Tout dépend du prochain objectif. Si c’est une semaine après l’un de mes gros objectifs, c’est une semaine plus ou moins tranquille. Par contre, sur mes grosses semaines, je fais de gros volumes d’intensité. Parfois je peux même faire des intensités trois fois dans la même semaine. Par contre, ce n’est pas forcément du volume sur la route. Je fais souvent du 30″-30″. C’est un travail de relance. Je fais aussi pas mal de blocs de 4 à 5 minutes à très grosse allure. Je fais aussi des entraînements techniques avec des petits dévers, des portés de vélo et de l’intensité cardiaque pour apprendre à monter très haut. Mon maximum cardiaque est de 193 BPM, mais je ne l’obtiens que sur la route, car il y a énormément de relances, de contre-attaques. En cyclo-cross, l’intensité cardiaque est importante au départ, mais ensuite, comme les différences se font assez rapidement, tout se nivelle assez vite et c’est plus facile de gérer sa course.
Dans quel domaine estimes-tu devoir encore progresser en cyclo-cross ?
Je pense que je dois d’abord travailler le physique.

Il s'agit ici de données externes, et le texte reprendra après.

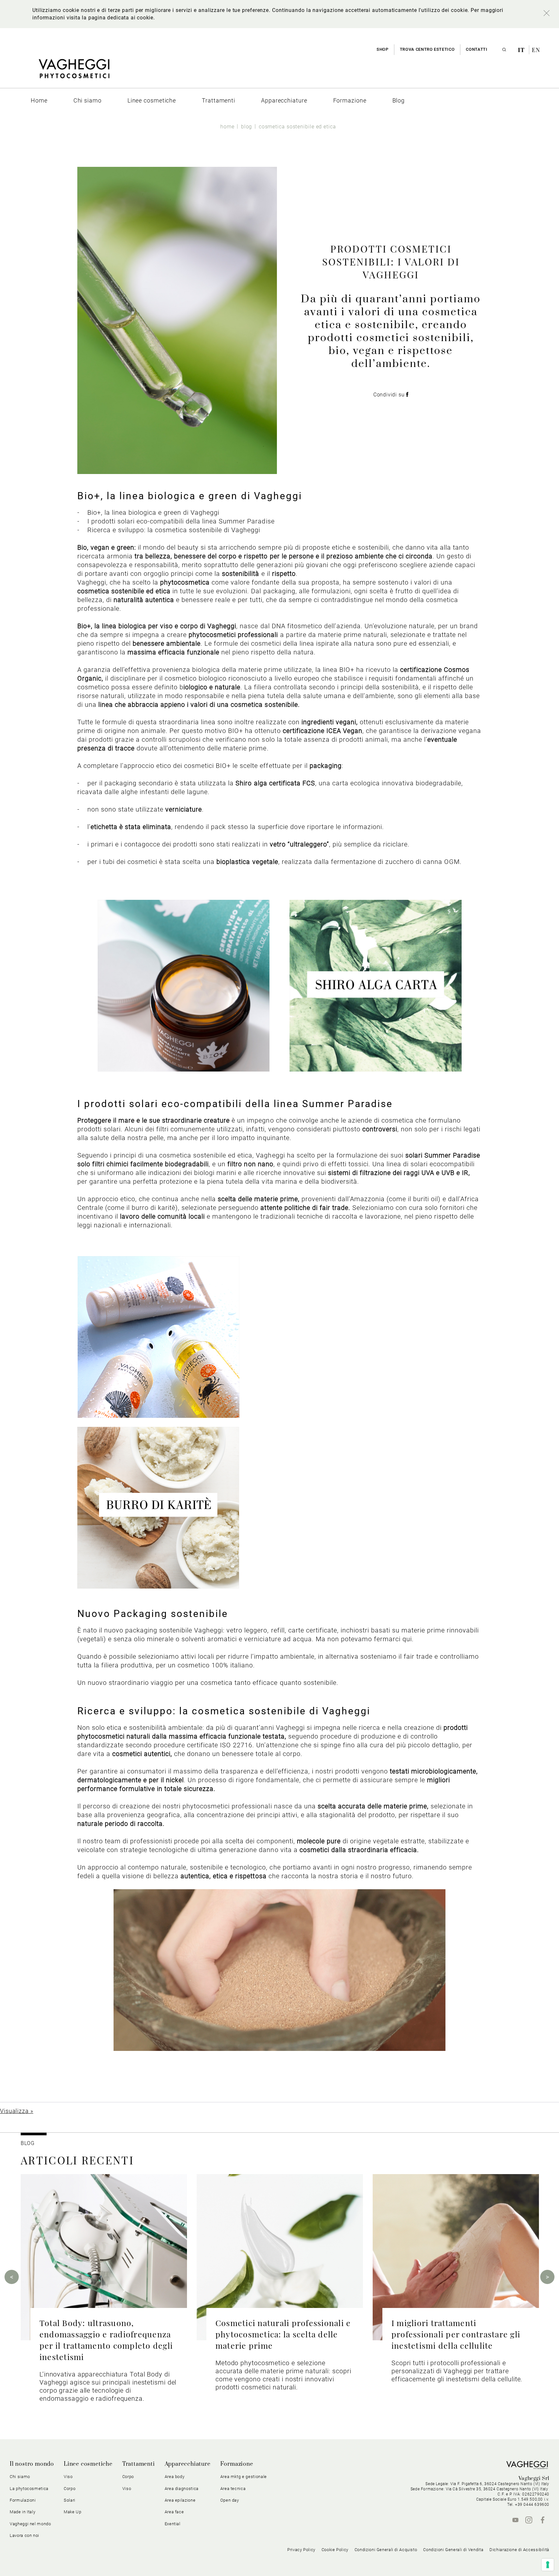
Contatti (476, 49)
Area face (174, 2511)
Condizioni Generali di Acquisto (386, 2549)
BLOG (28, 2143)
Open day (229, 2500)
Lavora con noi (24, 2535)
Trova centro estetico (427, 49)
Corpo (128, 2476)
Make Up (73, 2511)
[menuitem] (39, 100)
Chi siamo (20, 2476)
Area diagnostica (182, 2488)
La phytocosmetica (29, 2488)
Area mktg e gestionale (243, 2476)
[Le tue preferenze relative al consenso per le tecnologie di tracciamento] (548, 2565)
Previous (12, 2277)
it (522, 50)
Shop (383, 49)
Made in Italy (22, 2511)
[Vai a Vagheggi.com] (74, 72)
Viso (126, 2488)
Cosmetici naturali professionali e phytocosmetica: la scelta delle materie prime (283, 2334)
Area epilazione (180, 2500)
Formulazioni (23, 2500)
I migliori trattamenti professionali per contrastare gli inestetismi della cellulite (455, 2334)
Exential (173, 2523)
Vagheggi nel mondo (30, 2523)
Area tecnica (233, 2488)
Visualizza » (16, 2110)
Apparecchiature (188, 2464)
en (536, 50)
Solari (69, 2500)
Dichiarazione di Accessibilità (519, 2549)
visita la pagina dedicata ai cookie (110, 18)
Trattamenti (138, 2464)
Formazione (236, 2464)
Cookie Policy (335, 2549)
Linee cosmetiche (88, 2464)
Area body (175, 2476)
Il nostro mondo (32, 2464)
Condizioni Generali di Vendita (453, 2549)
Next (547, 2277)
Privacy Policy (301, 2549)
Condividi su (389, 395)
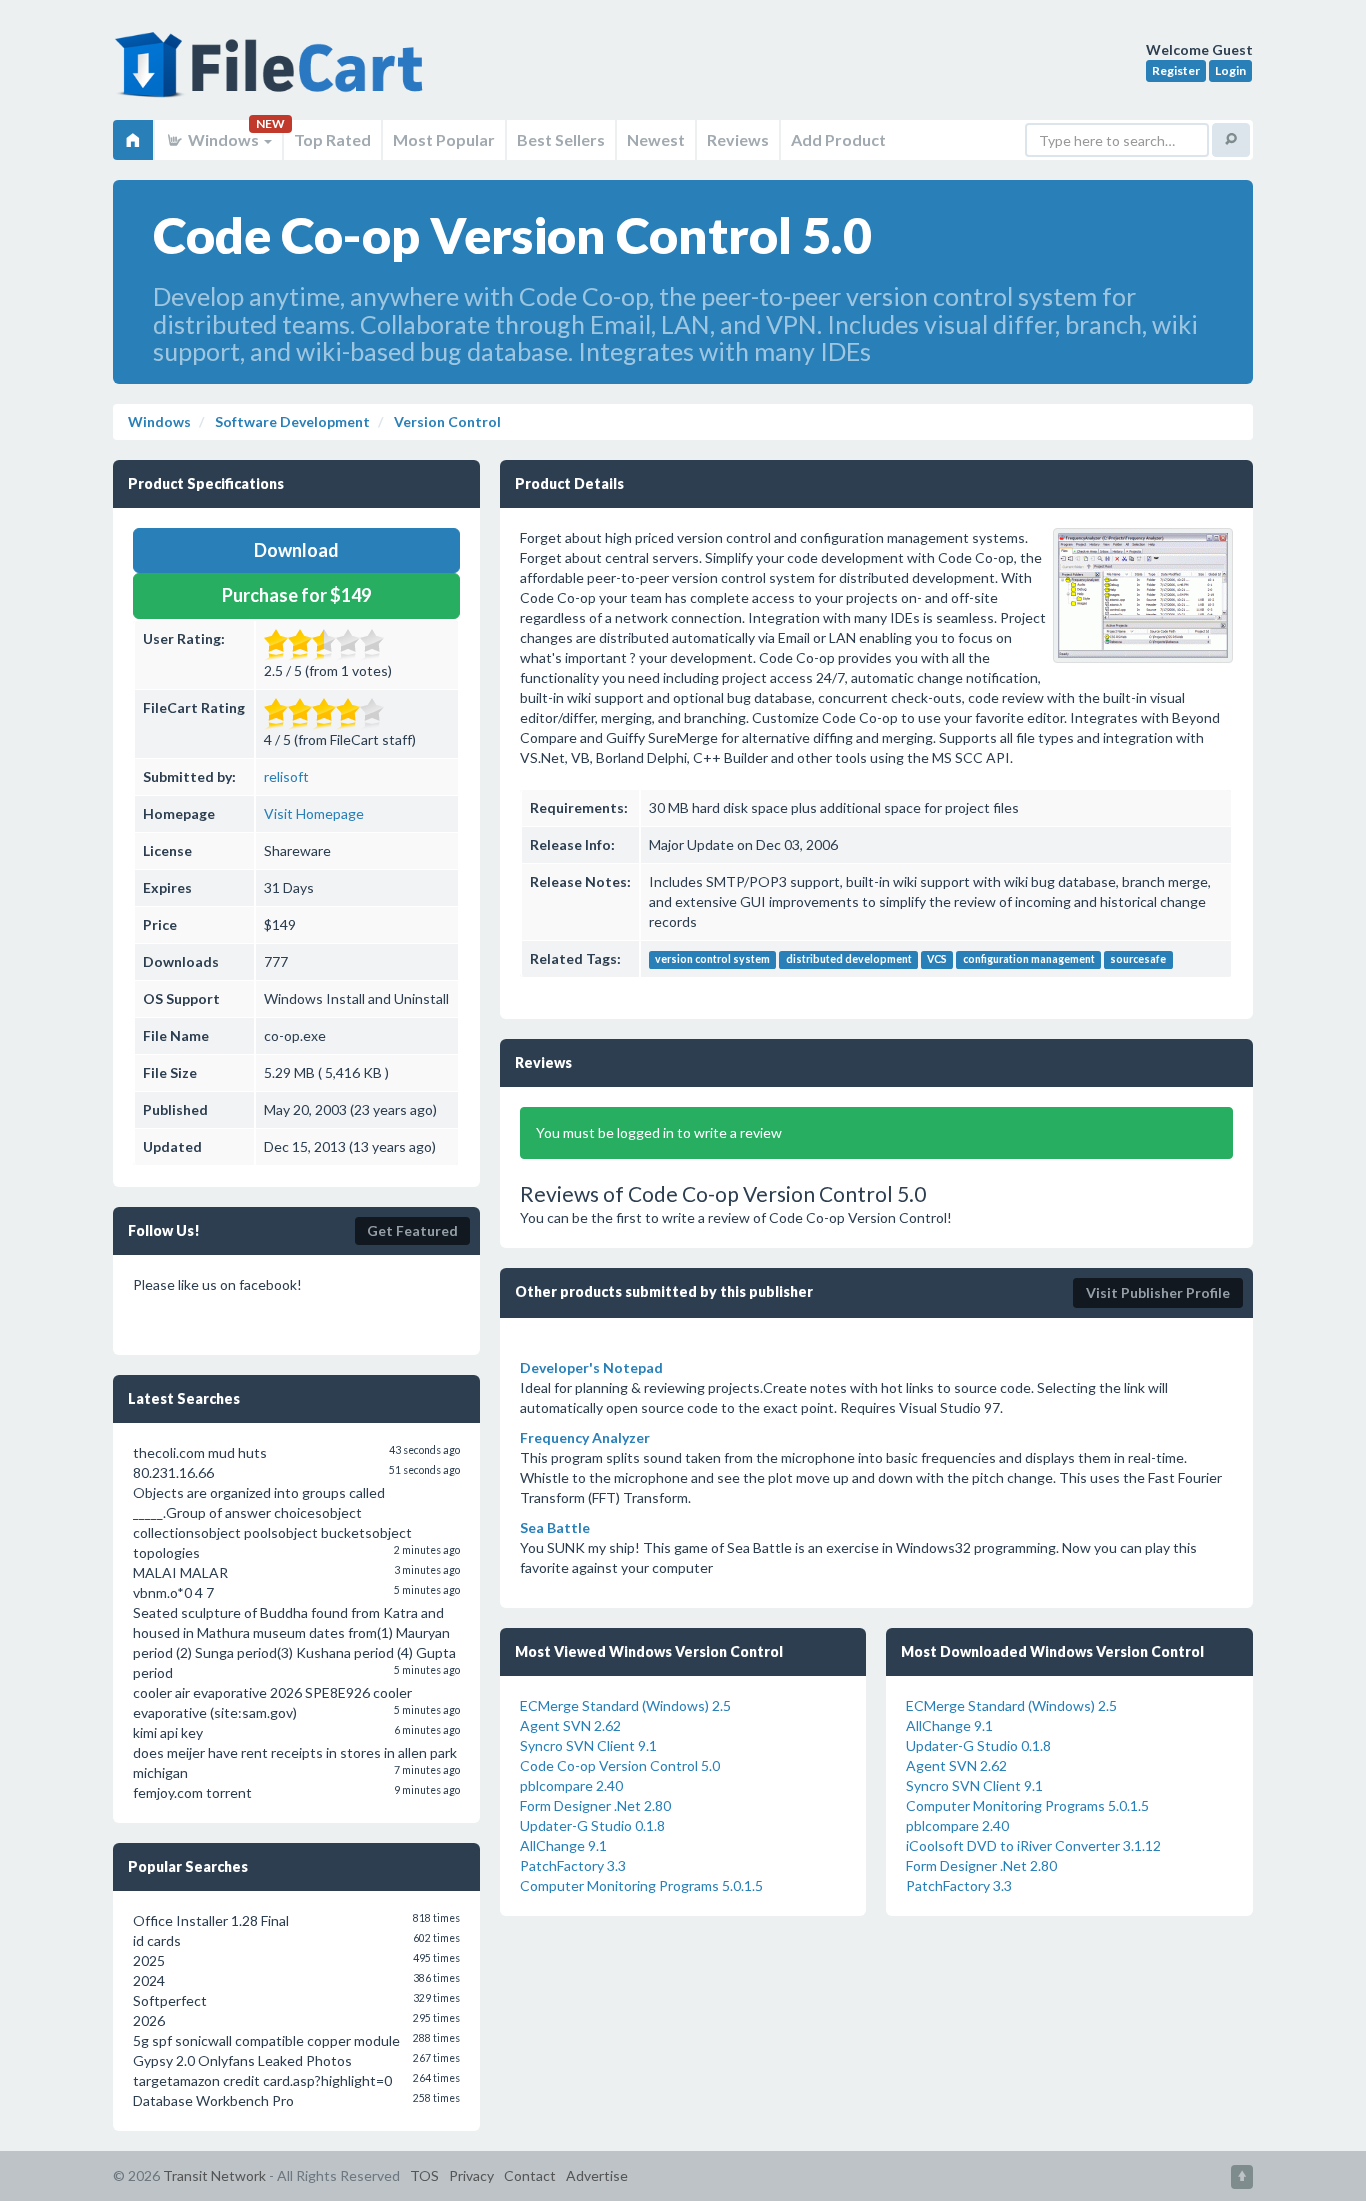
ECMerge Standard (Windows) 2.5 (625, 1705)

C’est à dire savoir rouler plus longtemps à allure plus soutenue, pour bagarrer et tenir la distance sans craquer. En revanche, l’un de mes points forts, c’est l’explosivité que je dois à ma pratique du BMX. Mon autre grosse qualité, c’est le mental. Je ne lâche rien. Quand je suis en tête, je me mets l’obligation de gagner, quoi qu’il arrive. Ce mental en cyclo-cross est très différent de celui de la route, car le plus fort n’est pas toujours celui qui gagne.
Propos recueillis le 26 novembre 2013.